## [Stored items]
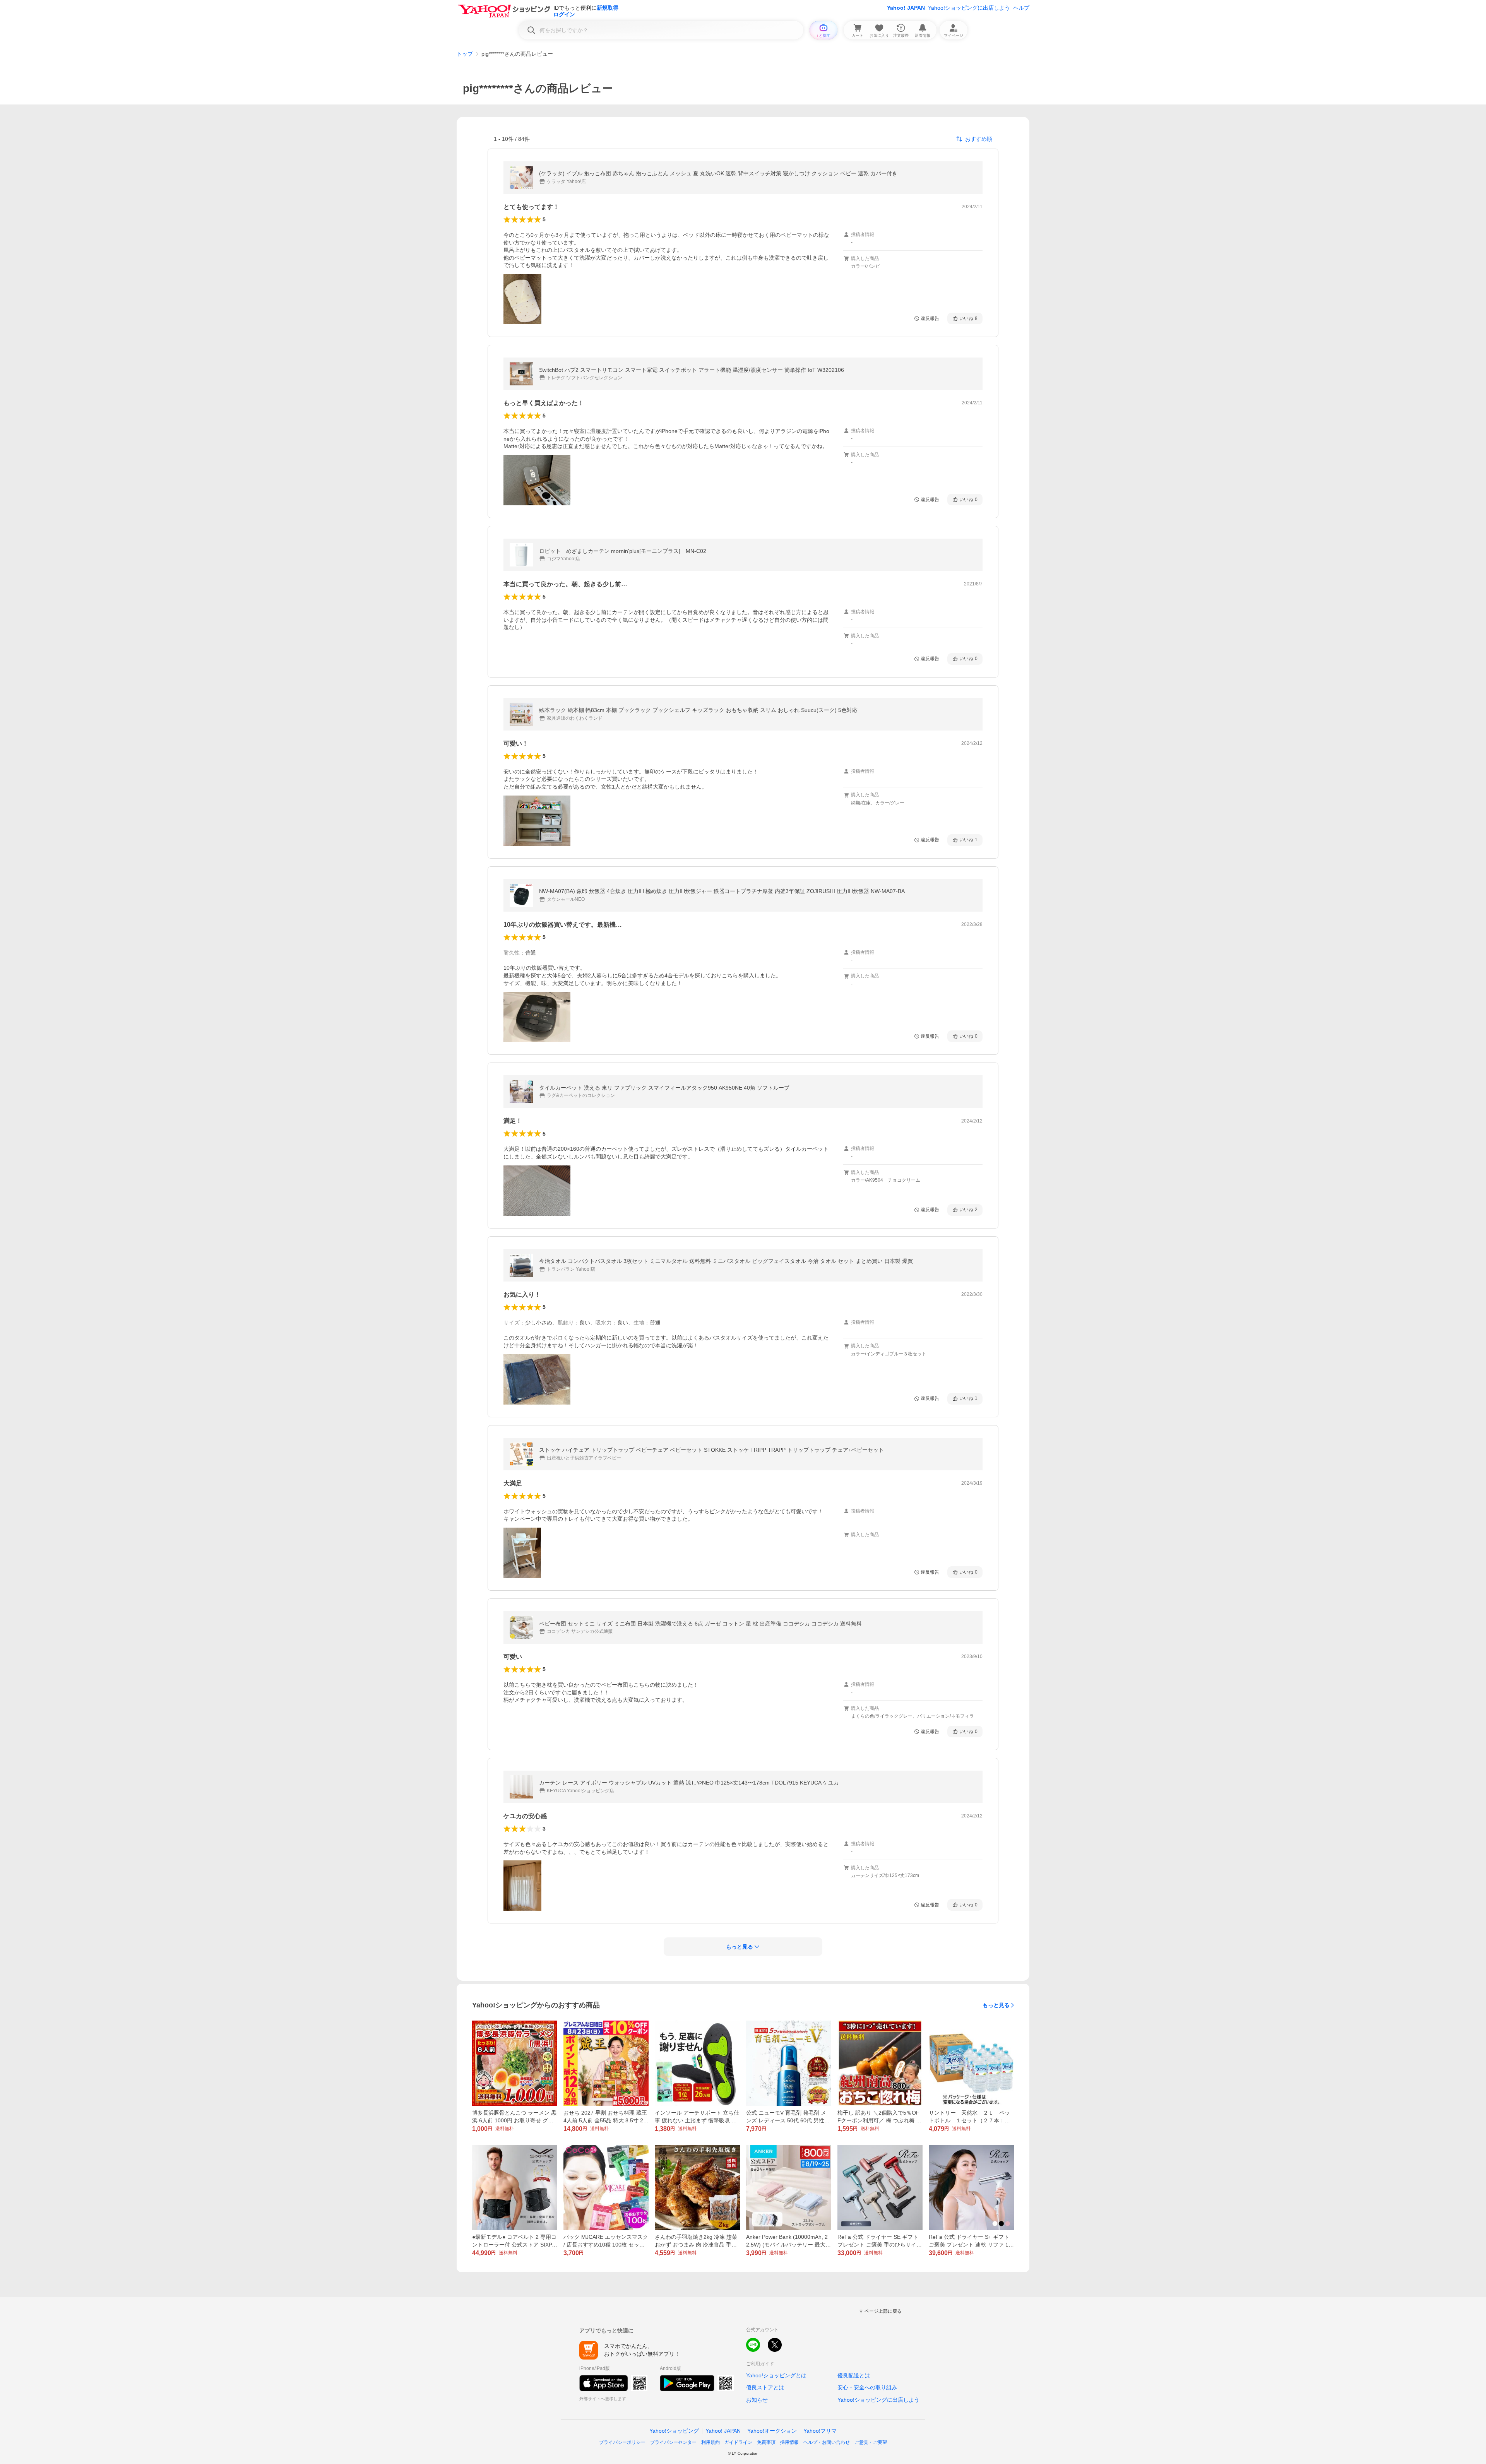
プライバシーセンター (673, 2442)
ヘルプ (1021, 8)
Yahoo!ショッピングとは (776, 2375)
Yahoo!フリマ (820, 2431)
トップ (465, 54)
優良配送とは (853, 2375)
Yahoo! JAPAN (906, 8)
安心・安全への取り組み (867, 2387)
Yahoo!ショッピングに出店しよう (969, 8)
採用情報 (789, 2442)
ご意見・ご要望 (870, 2442)
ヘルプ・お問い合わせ (826, 2442)
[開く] (522, 299)
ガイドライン (738, 2442)
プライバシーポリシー (622, 2442)
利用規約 (710, 2442)
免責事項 (766, 2442)
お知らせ (757, 2400)
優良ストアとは (765, 2387)
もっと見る (996, 2005)
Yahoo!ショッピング (674, 2431)
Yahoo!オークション (772, 2431)
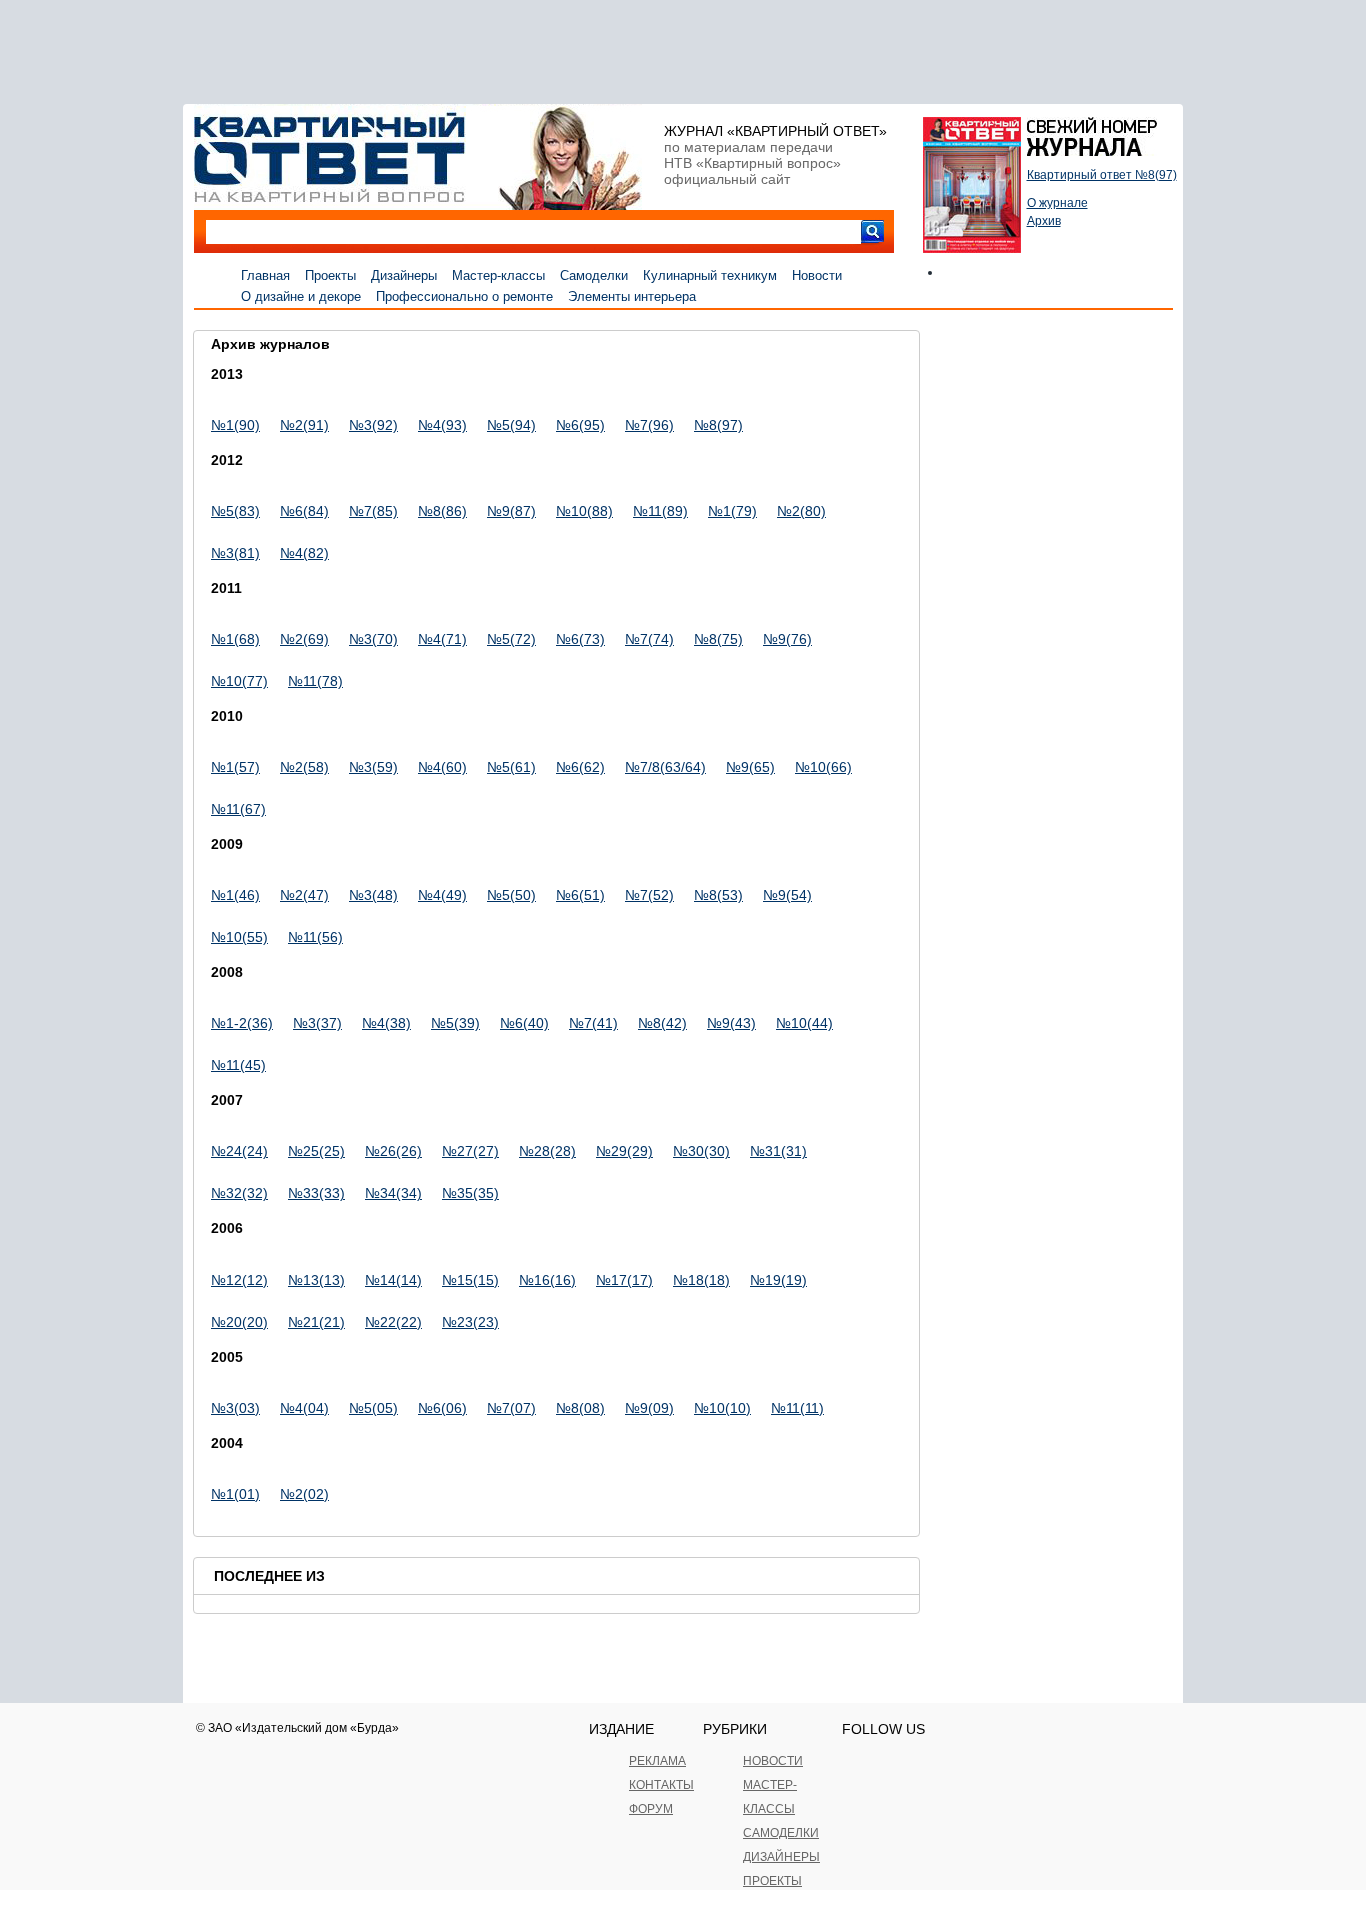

## [What to work on]
An acceptable answer consists of the lines above from the one holding "利用規約 (710, 2442)" to the end of the data, repeated exactly and containing no pictures.

## [Exercise response]
利用規約 (710, 2442)
免責事項 (766, 2442)
お知らせ (757, 2400)
優良ストアとは (765, 2387)
もっと見る (996, 2005)
Yahoo!ショッピング (674, 2431)
Yahoo!オークション (772, 2431)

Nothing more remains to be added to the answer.